おじさんにあそこを揉まれた時からの、今の私
小学2年生くらいだったと思う。
私は友達の家に遊びに行き、まだ明るく、人通りも少しあるくらいの帰り道を歩いていた。大学のキャンパスなんかもあって、まさか犯罪が起こり得るとはあまり思えない道だった。
前から、男の人が歩いてきた。ただの通行人、私はそのまますれ違うんだろうな、という感じで歩き続けた。そして、男の人とすれ違う寸前、
「ちょっとごめんね」
男はそう言って、私のまんこを思い切り揉んだ。
何が起きたかわからなかった。頭は冷たくしびれて、硬直した。
実は、いつも道半ばまで歩くくらいに、迎えに来てくれる母と合流していたのだが、まさに、犯行は母に会う直前に行われたのだった。
私はなにがなんだかよくわからないまま茫然と歩き、自転車を押した母と合流した。
母はすぐに私の様子が変だと感じ、どうしたの、みたいなことを聞いた。
「ち、ちかんにあった」
がっと母の顔色が変わり、自転車を押し男を追いかけようとした。私はなぜかそれを止め、けいさつへいこう、けいさつ、ともごもごつぶやいた。

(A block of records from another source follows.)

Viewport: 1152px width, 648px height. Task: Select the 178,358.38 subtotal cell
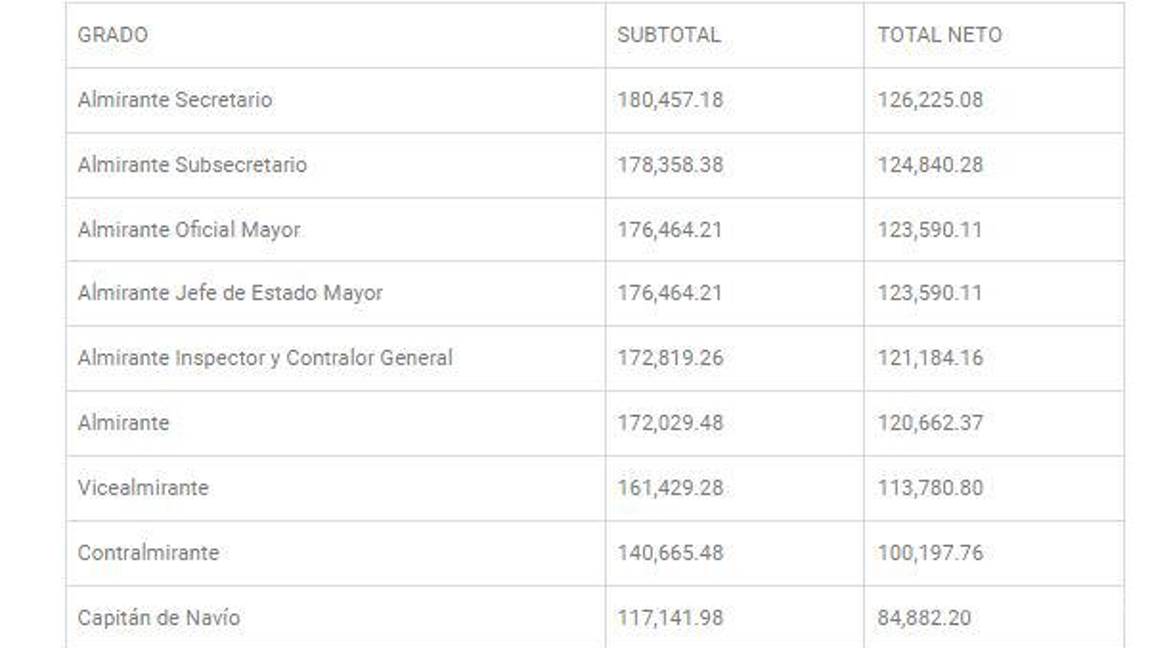pyautogui.click(x=670, y=165)
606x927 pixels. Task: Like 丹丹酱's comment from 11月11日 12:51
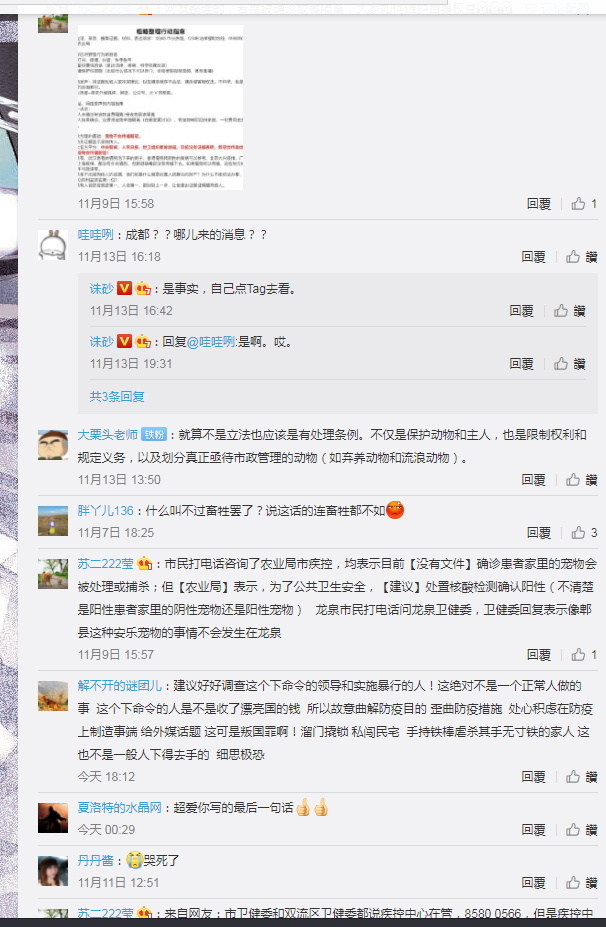[581, 883]
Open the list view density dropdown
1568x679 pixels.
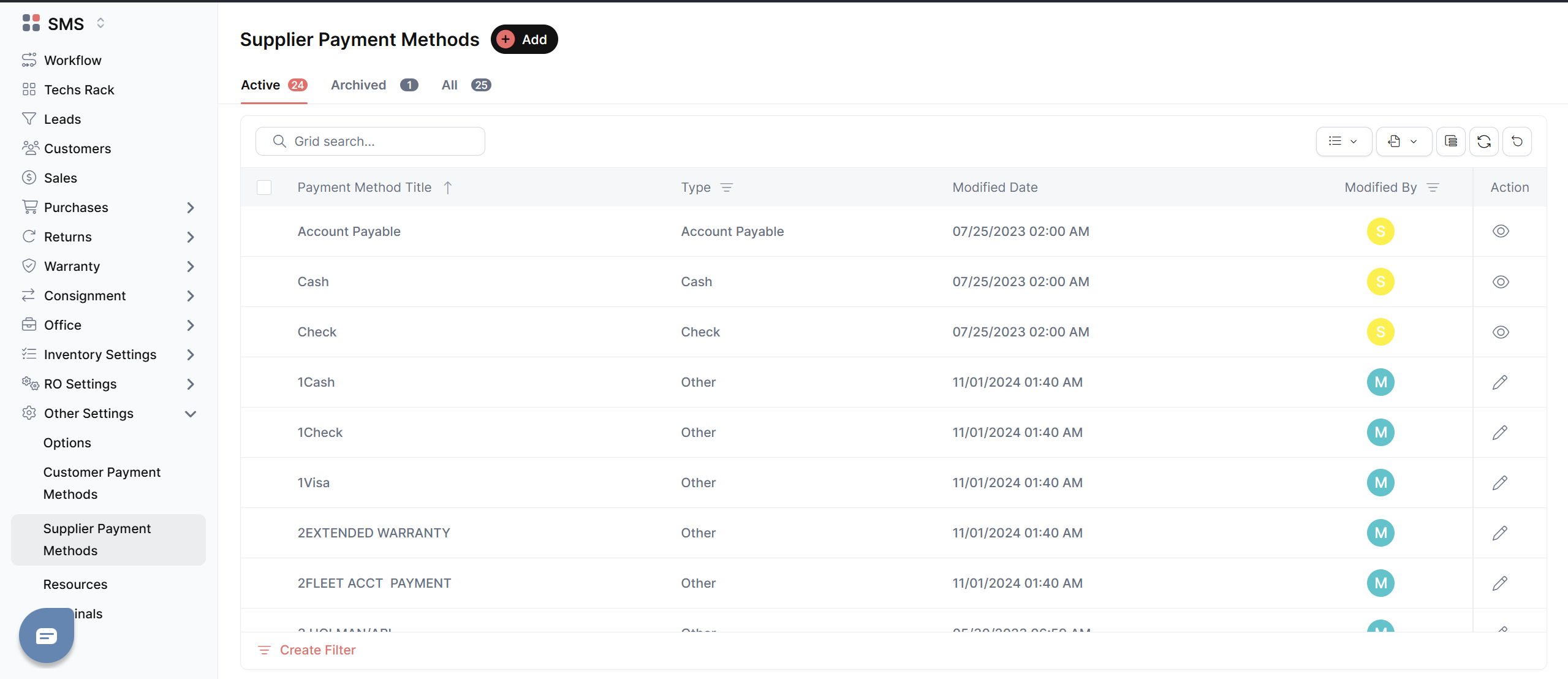pos(1343,142)
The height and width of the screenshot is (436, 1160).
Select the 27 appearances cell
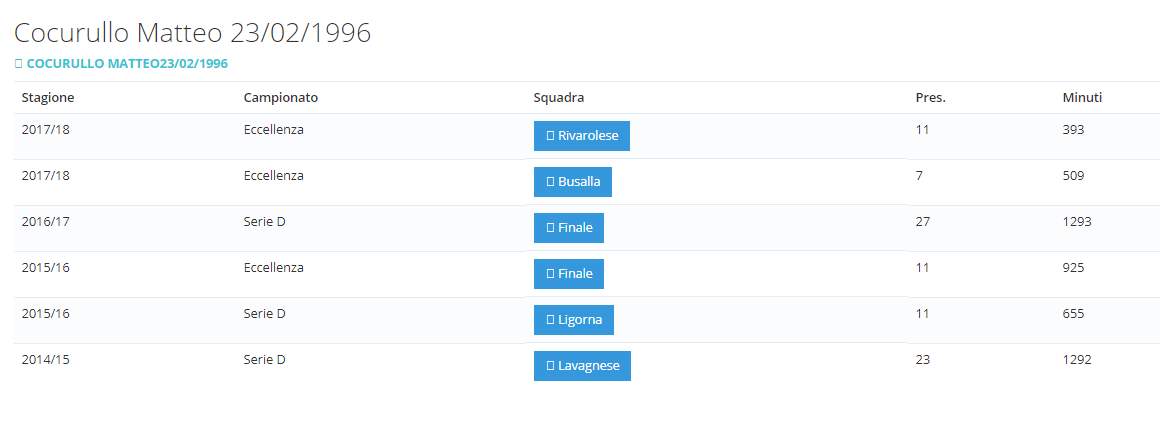click(923, 222)
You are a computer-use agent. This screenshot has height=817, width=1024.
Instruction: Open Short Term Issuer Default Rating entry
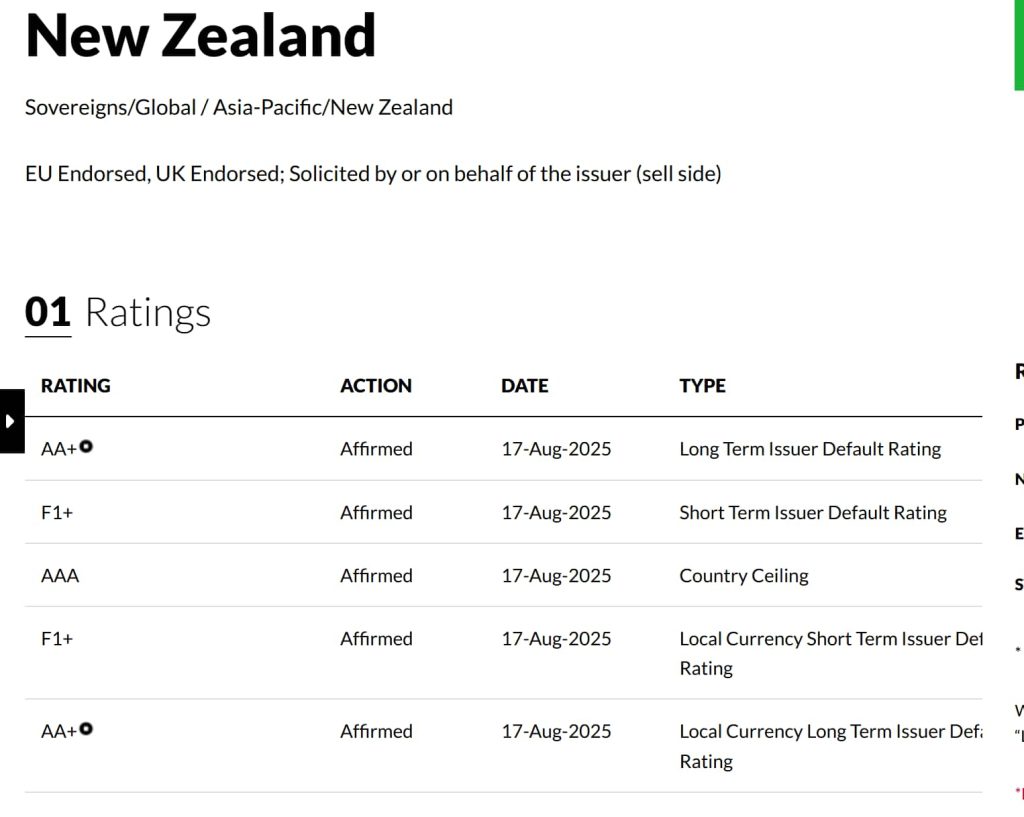coord(812,513)
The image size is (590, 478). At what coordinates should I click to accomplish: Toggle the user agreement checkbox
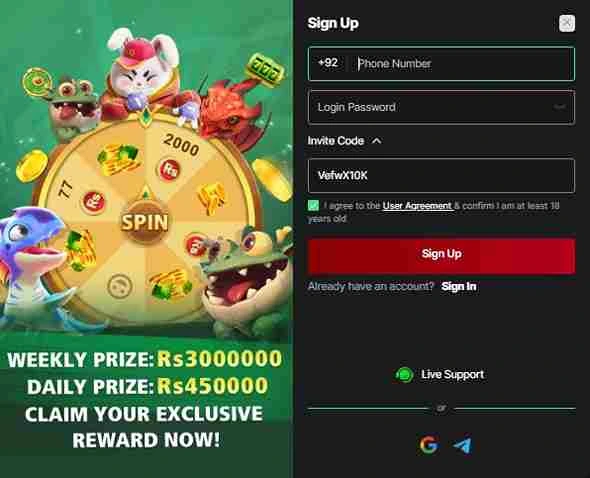click(313, 206)
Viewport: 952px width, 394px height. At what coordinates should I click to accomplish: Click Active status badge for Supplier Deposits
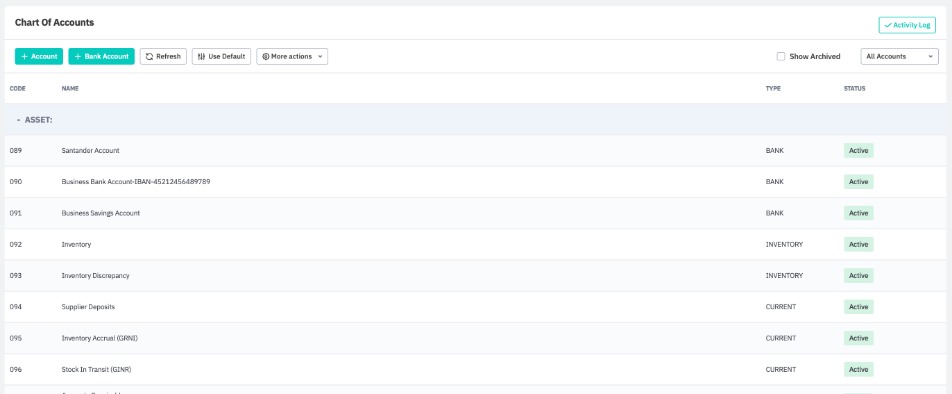pyautogui.click(x=858, y=307)
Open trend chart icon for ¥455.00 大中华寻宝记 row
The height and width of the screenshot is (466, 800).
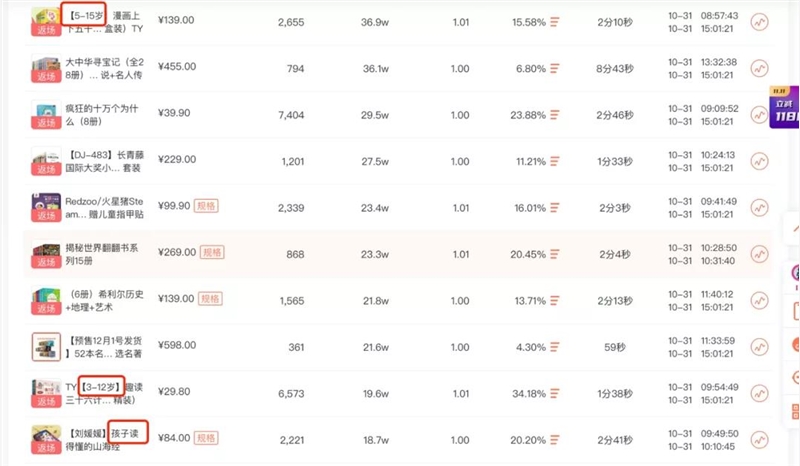759,68
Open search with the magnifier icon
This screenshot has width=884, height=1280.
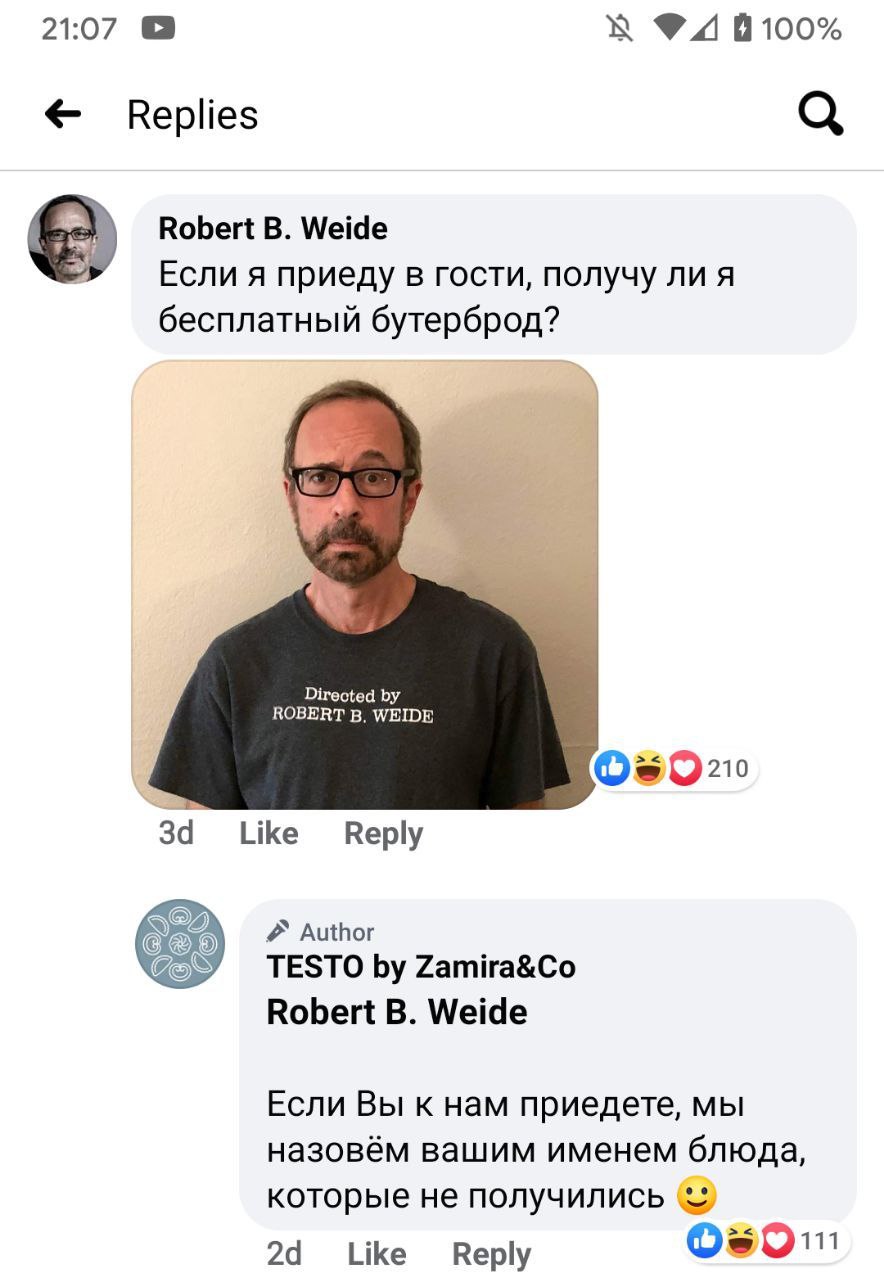tap(820, 114)
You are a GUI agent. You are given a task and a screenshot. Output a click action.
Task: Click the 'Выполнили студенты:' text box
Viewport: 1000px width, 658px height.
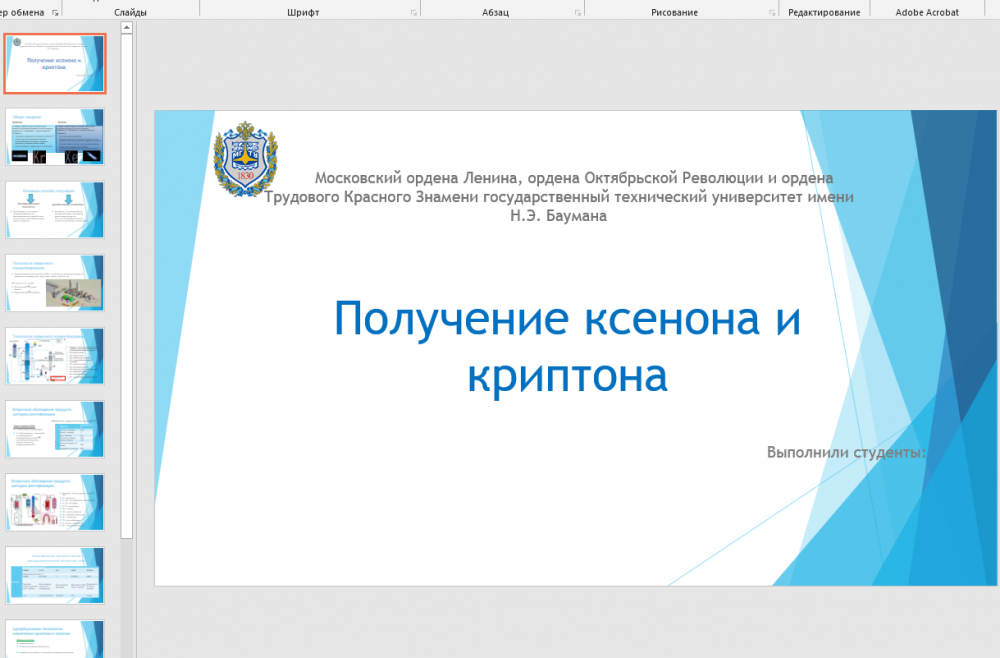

私を心配したのだろう、母は追いかけるのをやめ、警察へと向かった。
女の警官さんに人相なんかを聞かれ、(メガネをかけてた、くらいしかショックで覚えてなかった)、絵を描いたらうまいですね、なんて褒められて少し嬉しかった。パトカーで呼びかけてみますね、と言ったが、ショックで思考停止した小学2年生の証言などで人々がピンと来るはずもなく、今に至っても犯人はわからずじまいだ。
いま、20歳そこそこの私がその時のことを思い出してみても、そんなにショックではない、というより、ありのままの事実を受け入れると今でもおぞましすぎて吐きそうになるため、感情や記憶にフタをしているのだ。
私は病気とかに認定されたことはないが、余計なことを考えすぎたり、男の人とうまく関係をつくれなかったり、人間自体は好きだけどどこか拒絶してしまうなど、ちょっと困った部分が多い。
もしかしたら、幼少期のチカン行為や(やっぱり、露出狂とかと違って、まんこ揉まれるのはかなりトラウマだ)、両親の離婚なんかも今の私という存在を解き明かすものになるかと思って、ガチで当時を思い出そうとしたけど、気分が悪くなったりああすればよかった、という後悔や犯人に対する憎しみでイライラしてしまい、辞めた。
だから、今はフタをしたままにしておく。